What makes slavery wrong? A right-libertarian would argue that a person's body is property just like any other, and that people have the right to use their own bodies as they see fit. Someone else forcing a person to do something infringes on this right to property. Some libertarians even claim that slavery is acceptable as long as the person sold him or herself, because that person has the right to sell their own property. Unfortunately, many people who would be in a position to sell themselves into slavery do so out of the abject poverty such unrestrained capitalism entails. This occurs today in the form of bonded labor in which a person takes a small loan to pay for something like a medical procedure and agrees to work to pay off the loan, but the wages are low enough (if there are wages at all) that the debt will never be paid.



I think the issue of self-property obfuscates the situation. The problem most people have with slavery -- myself included -- is that it is involuntary. Coercion is the key. Preference utilitarians would argue that slavery is the negation of one person's desires for the satisfaction of another's. Such an arrangement is far from ethical.



In the coming century, it is likely that there will be out of neccessity a radical redefinition of personhood. Genetic engineering -- for good or ill -- will modify some human genomes beyond compatibility with the standard, leading to artificial speciation. We might unlock the genes for human-level sapience (intelligence and self-awareness) and "uplift" animals to a higher level of intelligence for use as companions, or for specific purposes.
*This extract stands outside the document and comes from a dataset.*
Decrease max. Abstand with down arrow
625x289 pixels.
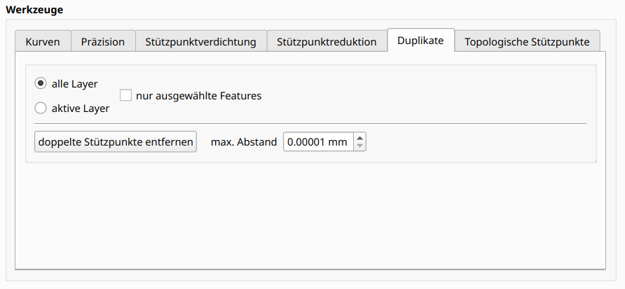point(360,146)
We will develop increasingly sophisticated computer systems such that ultimately they may gain self-awareness, though perhaps in a form virtually unrecognizable to their creators. We may even simulate the performance of our own minds in computer form, machines that duplicate our consciousness.



Exactly what form an artificial person might take is speculatory. They may be all of the above, or the technical challenges to some of those ideas might prove to be insurmountable. However, it is highly unlikely that they will all fail. By 2100, humans will not be the only sapient beings.
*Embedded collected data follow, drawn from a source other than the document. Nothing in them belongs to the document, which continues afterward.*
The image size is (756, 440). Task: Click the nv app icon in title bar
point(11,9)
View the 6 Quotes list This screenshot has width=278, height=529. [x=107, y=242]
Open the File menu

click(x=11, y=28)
Now, transhumanists and other people who ascribe to a technoprogressive viewpoint would grant personhood to all of the above entities. For us, personhood is a status grated to any being capable of recognizing itself as an individual with a future that it can determine. Self-awareness and self-determination.



Some bioconservatives and biochauvanists will argue for generations about the special and superior nature of the human mind, but ultimately this is a futile argument. You, reader, can't even prove that I am sapient; I could just be a clever automoton mimicing sapient behavior. For those of you who have never met me offline, I could just be a blogging program.
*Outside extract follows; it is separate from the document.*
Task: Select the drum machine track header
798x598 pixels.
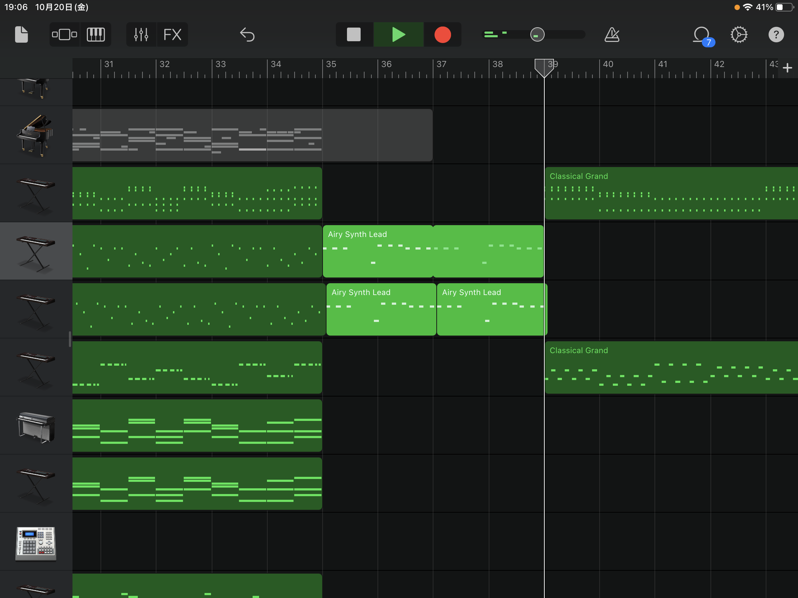Action: 36,542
In any case, if we grant sapient artificial beings personhood, then it is clear that they have the right to freedom from enslavement. However, the artificial nature of these people makes the situation a bit more complicated.



What happens when we design a person to want enslavement?



Suppose I decide I want to design a new species of human. It will look exactly like you or I, and have all of the same abilities as you or I, with a few exceptions. I will give this being some instincts the rest of us lack. First will be loyalty. Suppose the neural connections that form familial attatchments in infancy are strengthened a hundred-fold and targeted only at me. I will modify the being's gratification system to reward certain tasks -- let's say physical exertion -- with dopamine and oxytocin and other "happiness" chemicals. I will deteriorate regions of the brain associated with insubordination and the desire to learn new things. I prewire physical and mental conditioning into the brain before consciousness begins. The being will not be coerced into serving me. It will want to.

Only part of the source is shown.